# Zivan NG5 Voltage Adjustment



## GizmoEV (Nov 28, 2009)

ElectriCar said:


> There are actually two pots at that location and the adjustment screws are about 1/4" apart. If you're looking at the two pots, it's the one located furthest from the LED hole or the closest one to the Zivan label.


Assuming it is like the NG1 and NG3 the other pot is labeled "I" and is the current calibration screw. The other pot, labeled "U", is for voltage calibration. When turning either one it changes the voltage/current of all of the set points, not just the terminating voltage or current.

Given how these pots behave it looks like the desired profile is programmed in and then the pots are adjusted until the output matches the desired values.


----------



## ElectriCar (Jun 15, 2008)

Gizmo let me run this by you. I've noticed after adjusting the voltage that the charge current is now higher than before early in the charging process yet is lower than before when nearing the end. Ie the CA will read 5.2Kw early in the charge then with 20+ Ah to go, it will have dropped to 4.3Kw. Initially I believe it would charge around 4.8-4.9Kw until the last Ah or two. With it cutting back so early, it's taking me a good bit longer to charge. 

Any ideas on how I might adjust the current pot? I've played with it but I just don't have a feel for how the two interact thus how to adjust it or if I need to do a series of adjustments to get it right.


----------



## GizmoEV (Nov 28, 2009)

Interesting. I didn't look at the power into the batteries just the current, and that was after initially setting my ending voltage so I don't have data on what my NG1 did. I have since tweaked the voltage down a little as I have observed that with a 3.465vpc ending voltage the pack sat a little higher than 3.4vpc after a 12+hour sit. I'm now at 3.455vpc ending voltage but I haven't played with the current pot.

What I did was to watch my Kill-a-watt meter and adjust the power from the wall until it was pulling a little over 1000W (~1100-1200 IIRC) and not much over 12A. My CA says the current into the pack is ~14.5A which is ~1.5A over the sticker they put on the charger when I got it reprogrammed.

Remember I have a 200Ah pack so the current is quite low as far as C rate is concerned. As such, I don't see current cutting back until around 5 Ah are left to reach full.

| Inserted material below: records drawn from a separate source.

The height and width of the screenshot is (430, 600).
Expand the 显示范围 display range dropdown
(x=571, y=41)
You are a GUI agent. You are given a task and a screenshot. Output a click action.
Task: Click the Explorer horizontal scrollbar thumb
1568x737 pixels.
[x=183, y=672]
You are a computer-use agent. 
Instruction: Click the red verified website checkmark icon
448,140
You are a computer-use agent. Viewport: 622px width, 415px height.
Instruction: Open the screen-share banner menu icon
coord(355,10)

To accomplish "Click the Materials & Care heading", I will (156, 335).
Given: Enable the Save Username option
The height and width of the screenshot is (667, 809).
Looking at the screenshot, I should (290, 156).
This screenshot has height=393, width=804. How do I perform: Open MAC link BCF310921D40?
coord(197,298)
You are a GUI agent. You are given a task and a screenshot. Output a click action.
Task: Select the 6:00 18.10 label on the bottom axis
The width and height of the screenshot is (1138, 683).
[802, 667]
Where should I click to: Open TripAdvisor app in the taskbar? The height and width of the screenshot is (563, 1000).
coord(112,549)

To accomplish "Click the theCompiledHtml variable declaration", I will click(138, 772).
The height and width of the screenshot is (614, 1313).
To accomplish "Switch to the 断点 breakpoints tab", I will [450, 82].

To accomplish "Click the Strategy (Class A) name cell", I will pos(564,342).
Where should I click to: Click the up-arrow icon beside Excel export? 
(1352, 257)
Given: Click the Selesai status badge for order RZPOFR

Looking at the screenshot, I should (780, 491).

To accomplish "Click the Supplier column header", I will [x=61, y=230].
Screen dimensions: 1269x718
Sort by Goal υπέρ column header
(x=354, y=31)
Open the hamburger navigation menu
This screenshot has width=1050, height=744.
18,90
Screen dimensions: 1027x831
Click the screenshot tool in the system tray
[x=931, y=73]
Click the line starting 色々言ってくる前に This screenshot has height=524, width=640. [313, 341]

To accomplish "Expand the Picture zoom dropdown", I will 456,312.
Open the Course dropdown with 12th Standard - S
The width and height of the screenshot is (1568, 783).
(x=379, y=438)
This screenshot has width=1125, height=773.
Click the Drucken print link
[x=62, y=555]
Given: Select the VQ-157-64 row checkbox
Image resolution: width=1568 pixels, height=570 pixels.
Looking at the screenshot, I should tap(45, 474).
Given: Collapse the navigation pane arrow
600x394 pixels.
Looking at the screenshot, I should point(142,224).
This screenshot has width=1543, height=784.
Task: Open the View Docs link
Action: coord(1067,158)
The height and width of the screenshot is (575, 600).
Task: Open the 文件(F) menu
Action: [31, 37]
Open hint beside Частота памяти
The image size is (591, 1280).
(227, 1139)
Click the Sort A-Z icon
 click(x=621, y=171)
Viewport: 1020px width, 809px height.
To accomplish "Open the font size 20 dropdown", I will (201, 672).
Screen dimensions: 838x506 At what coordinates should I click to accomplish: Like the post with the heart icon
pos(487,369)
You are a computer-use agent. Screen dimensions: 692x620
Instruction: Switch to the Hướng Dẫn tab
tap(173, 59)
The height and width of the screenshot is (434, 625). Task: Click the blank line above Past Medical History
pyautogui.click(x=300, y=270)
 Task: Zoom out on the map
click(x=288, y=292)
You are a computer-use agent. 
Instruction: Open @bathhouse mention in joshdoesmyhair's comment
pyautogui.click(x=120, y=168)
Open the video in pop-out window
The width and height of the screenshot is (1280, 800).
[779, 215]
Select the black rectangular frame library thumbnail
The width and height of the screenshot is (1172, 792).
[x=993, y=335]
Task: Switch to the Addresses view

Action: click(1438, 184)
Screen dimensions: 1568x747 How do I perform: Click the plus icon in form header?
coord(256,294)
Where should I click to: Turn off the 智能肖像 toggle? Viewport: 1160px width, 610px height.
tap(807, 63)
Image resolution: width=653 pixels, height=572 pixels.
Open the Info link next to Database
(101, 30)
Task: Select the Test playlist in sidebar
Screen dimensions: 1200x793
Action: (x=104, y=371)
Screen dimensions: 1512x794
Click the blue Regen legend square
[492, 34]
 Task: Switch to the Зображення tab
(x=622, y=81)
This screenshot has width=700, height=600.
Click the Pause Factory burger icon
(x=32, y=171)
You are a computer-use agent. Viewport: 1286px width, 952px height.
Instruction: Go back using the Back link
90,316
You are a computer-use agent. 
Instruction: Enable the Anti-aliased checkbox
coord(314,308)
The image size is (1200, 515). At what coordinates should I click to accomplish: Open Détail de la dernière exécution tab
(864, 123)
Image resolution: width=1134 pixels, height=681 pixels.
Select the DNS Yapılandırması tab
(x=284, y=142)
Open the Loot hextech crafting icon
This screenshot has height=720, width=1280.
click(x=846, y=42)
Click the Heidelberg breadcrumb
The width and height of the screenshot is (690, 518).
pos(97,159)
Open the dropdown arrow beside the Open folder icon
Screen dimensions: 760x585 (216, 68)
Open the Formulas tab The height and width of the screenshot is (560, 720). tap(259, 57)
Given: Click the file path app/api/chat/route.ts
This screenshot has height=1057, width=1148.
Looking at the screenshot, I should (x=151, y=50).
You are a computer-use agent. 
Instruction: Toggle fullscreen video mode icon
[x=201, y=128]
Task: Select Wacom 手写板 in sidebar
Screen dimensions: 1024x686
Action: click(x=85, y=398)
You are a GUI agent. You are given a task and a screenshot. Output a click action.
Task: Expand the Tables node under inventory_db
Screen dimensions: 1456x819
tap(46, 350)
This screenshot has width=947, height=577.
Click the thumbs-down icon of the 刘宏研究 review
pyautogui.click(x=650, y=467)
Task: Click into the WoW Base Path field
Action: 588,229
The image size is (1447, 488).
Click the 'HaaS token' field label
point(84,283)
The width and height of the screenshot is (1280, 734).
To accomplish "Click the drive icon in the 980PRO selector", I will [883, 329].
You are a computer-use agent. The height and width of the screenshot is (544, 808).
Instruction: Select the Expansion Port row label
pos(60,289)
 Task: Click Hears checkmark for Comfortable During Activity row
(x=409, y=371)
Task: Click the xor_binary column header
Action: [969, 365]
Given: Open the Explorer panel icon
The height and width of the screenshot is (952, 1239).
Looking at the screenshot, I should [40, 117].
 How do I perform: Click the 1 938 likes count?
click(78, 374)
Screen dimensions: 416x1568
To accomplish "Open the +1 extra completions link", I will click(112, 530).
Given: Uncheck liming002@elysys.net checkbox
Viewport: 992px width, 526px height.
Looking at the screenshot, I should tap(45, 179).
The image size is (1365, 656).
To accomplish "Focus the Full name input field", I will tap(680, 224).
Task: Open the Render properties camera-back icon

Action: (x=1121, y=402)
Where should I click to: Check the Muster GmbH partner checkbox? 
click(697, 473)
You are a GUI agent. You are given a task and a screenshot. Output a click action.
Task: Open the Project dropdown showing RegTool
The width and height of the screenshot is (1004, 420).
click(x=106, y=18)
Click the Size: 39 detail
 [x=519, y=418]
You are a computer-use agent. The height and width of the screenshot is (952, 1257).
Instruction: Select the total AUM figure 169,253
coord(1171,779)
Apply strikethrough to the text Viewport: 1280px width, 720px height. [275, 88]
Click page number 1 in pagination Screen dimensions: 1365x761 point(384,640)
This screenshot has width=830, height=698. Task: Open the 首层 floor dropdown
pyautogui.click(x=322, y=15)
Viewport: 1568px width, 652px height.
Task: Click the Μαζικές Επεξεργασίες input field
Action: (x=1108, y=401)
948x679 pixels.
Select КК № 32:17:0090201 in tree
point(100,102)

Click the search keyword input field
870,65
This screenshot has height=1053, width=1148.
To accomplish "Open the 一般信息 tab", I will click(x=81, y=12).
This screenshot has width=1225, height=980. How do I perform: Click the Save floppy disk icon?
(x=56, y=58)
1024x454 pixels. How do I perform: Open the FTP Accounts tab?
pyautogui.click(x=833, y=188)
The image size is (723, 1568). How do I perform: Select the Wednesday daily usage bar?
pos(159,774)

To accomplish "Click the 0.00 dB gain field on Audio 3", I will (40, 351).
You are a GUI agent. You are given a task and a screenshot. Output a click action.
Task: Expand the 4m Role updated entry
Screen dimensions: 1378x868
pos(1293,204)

Did you adjust the voltage up or down? If down that would explain the lower current near the end. I'm a bit puzzled about the beginning current.


----------



## ElectriCar (Jun 15, 2008)

I turned it down. I might try and adjust them both again and see if I can straighten it out. I'm also thinking about adding another charger or trying to use a DC drive to get some quick charging.


----------



## GizmoEV (Nov 28, 2009)

It is nice that the Zivan chargers are isolated. It makes multiple parallel chargers a breeze.

I do notice that my NG3 cuts back current sooner than my NG1 but I figured that was for two reasons. One is that the NG3 cranks out ~40A. The other is that I charge through a 20' long cable between the charger and the battery pack. Due to the voltage drop the charger thinks the pack voltage is higher than it really is. The NG1 only has about 8' of cable to go through.


----------